Çaka Bey Anadolu’ya akın eden gazilerden biriydi. Önce Kastamonu ve Bolu taraflarında savaşmış ardından İzmir’e gitmiştir. Gösterdiği başarılar neticesinde büyük bir üne kavuşan Çaka Bey 1078-1079 yılları arasında Bizans komutanlarından Kabalika Alexandros ile yaptığı savaşta yenilerek esir düştü. Alexandros, Çaka Bey’in cesaretine hayran oldu ve kendisini imparator Batanciates’in sarayına gönderdi. Çaka Bey’in davranışları imparatorun dikkatini çekti. Ona diğer esirlerinden farklı olarak özel haklar tanındı.

1081 yılında Bizans İmparatorluğu’nun başına I. Aleksios’un geçmesi üzerine Çaka Bey’in konumu sarsıldı. Çaka Bey saraydan kaçarak Ege sahillerine yerleşti. Burada Türkmenlerden oluşan bir ordu kurarak İzmir’i fethetti.”

Kitap günleri de İzmir’in fethi etkinlikleri çerçevesinde düzenleniyor. Nereden çıktı İzmir’in fethi diyeceksiniz. 1081 yılında 24 Mart’ta gerçekleştiği öne sürülüyor ve devletin İzmir için yeni favori günü belli ki bugün.

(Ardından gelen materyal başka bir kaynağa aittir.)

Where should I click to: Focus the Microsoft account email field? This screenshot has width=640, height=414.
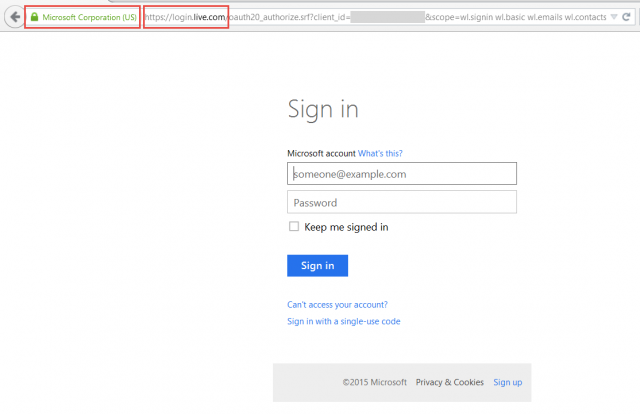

Bu İzmir’e özgü değil. Antalya’da da aynısının yapıldığını görmüştük. Anadolu kentlerinde artık Kurtuluş günleri ile beraber fetih günleri kutlanıyor. Gerçekten öyle bir günün olup olmaması değil hadise, Kurtuluş günlerine alternatif, yeni bir gün yaratılması. Bu yeni fetih günleri rüzgârı, Anadolu’ya yeni bir hafıza yüklemeyi hedefliyor. Mustafa Kemal Atatürk komutasındaki ordunun kazandığı zaferlerin silikleştirilmesi, daha eski bir tarih üzerinden aslında Yeni Türkiye’ye atıf yapılması meselesi bu. İktidar henüz sandıkla fethedemediği İzmir’i, alternatif bir tarih anlatısıyla fethediyor. Atatürk, İzmir’den fetihle siliniyor.